━━ The input

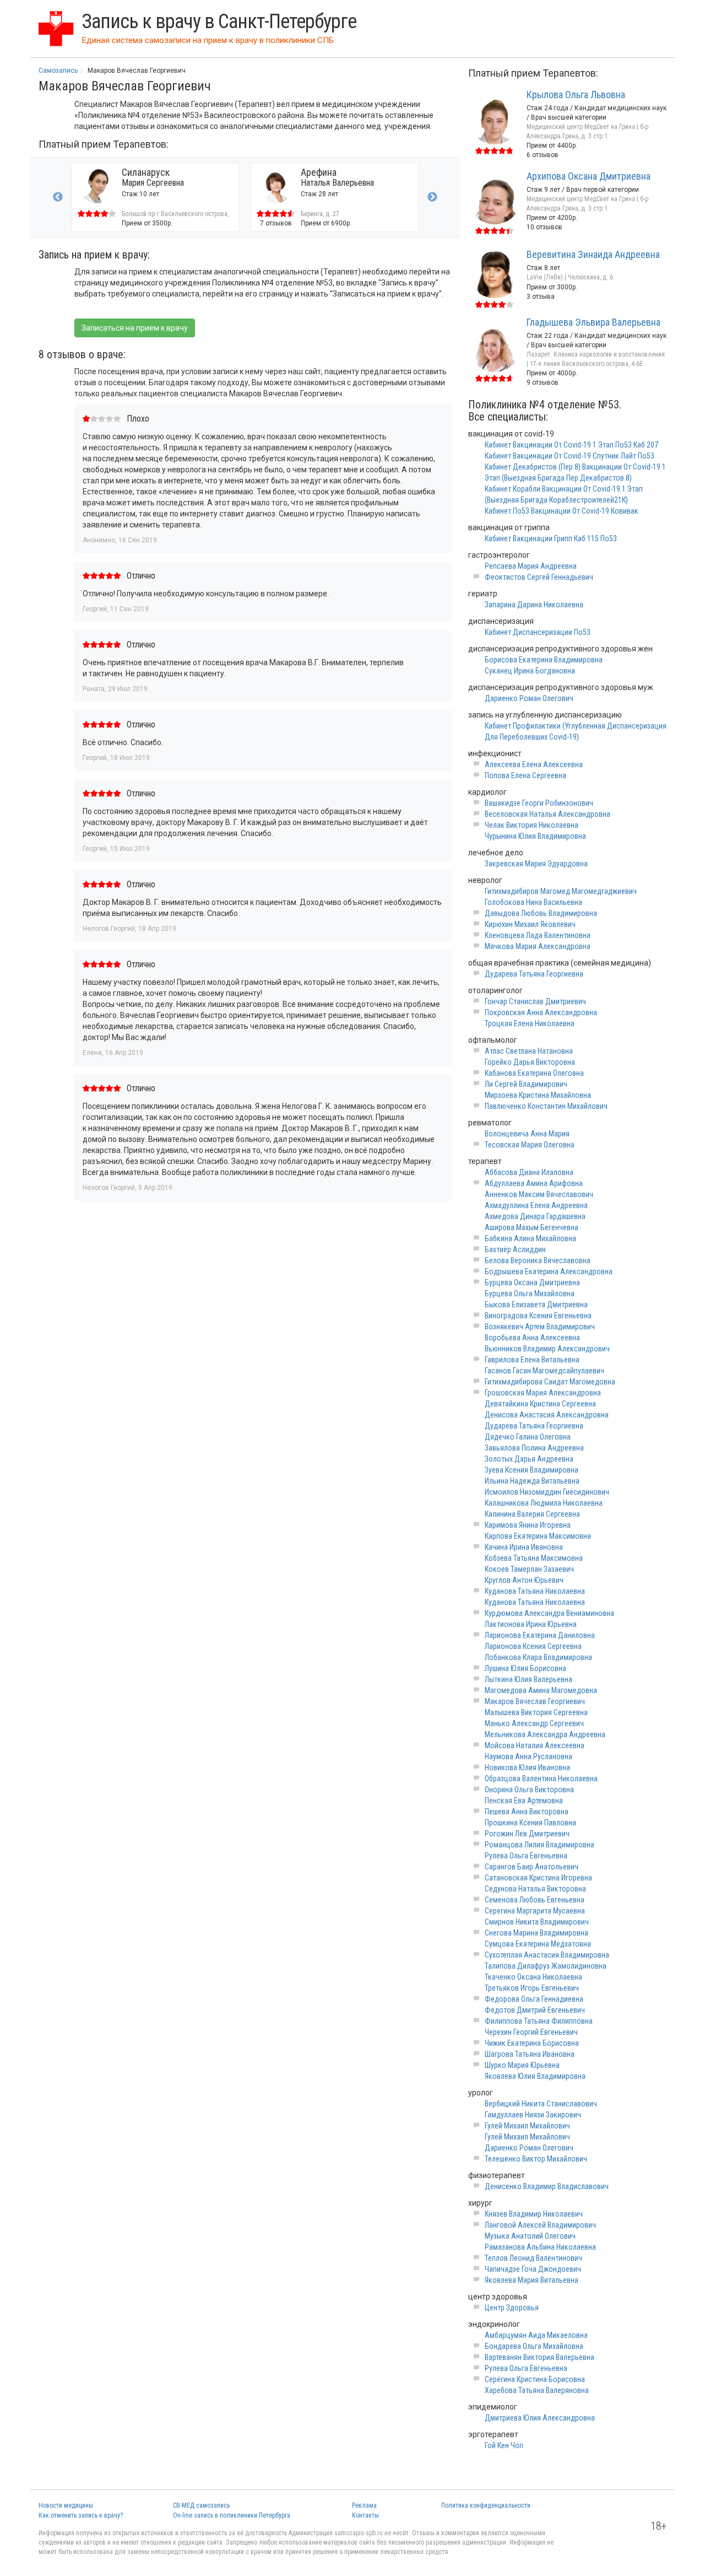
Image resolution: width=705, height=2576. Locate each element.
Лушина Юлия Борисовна (525, 1668)
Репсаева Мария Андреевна (531, 566)
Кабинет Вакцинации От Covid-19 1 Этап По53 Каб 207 (571, 444)
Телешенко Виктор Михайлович (536, 2158)
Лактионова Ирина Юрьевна (531, 1624)
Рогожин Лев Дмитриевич (527, 1833)
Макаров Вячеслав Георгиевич (535, 1701)
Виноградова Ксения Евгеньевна (538, 1315)
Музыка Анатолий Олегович (530, 2236)
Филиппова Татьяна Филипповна (539, 2021)
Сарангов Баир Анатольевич (531, 1866)
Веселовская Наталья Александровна (547, 814)
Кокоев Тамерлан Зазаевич (529, 1569)
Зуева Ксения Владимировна (531, 1469)
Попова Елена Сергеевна (525, 775)
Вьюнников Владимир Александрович (547, 1348)
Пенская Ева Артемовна (524, 1800)
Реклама (364, 2505)
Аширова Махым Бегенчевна (531, 1227)
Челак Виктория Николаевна (531, 825)
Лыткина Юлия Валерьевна (528, 1679)
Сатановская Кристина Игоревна (538, 1877)
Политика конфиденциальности (485, 2505)
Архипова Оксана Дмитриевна (588, 176)
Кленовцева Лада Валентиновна (537, 935)
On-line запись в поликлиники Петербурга (231, 2515)
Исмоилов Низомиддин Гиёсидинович (547, 1492)
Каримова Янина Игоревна (528, 1525)
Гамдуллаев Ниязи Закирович (533, 2114)
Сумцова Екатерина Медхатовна (538, 1943)
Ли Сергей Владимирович (526, 1084)
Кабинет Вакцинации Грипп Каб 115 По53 (551, 538)
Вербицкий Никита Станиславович (541, 2103)
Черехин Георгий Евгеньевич (531, 2032)
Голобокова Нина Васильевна (533, 902)
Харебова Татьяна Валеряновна (537, 2390)
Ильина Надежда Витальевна (532, 1480)
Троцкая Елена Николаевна (529, 1023)
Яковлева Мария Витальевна (531, 2280)
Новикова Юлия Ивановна (527, 1767)
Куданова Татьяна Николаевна (535, 1591)
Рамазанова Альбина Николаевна (540, 2247)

━━━━

Your task »
Only the lines from the one containing "Куданова Татьяна Николаевна (535, 1591)" through the end of the listing belong in the response, each reproduced exactly.

Response to the exercise »
Куданова Татьяна Николаевна (535, 1591)
Рамазанова Альбина Николаевна (540, 2247)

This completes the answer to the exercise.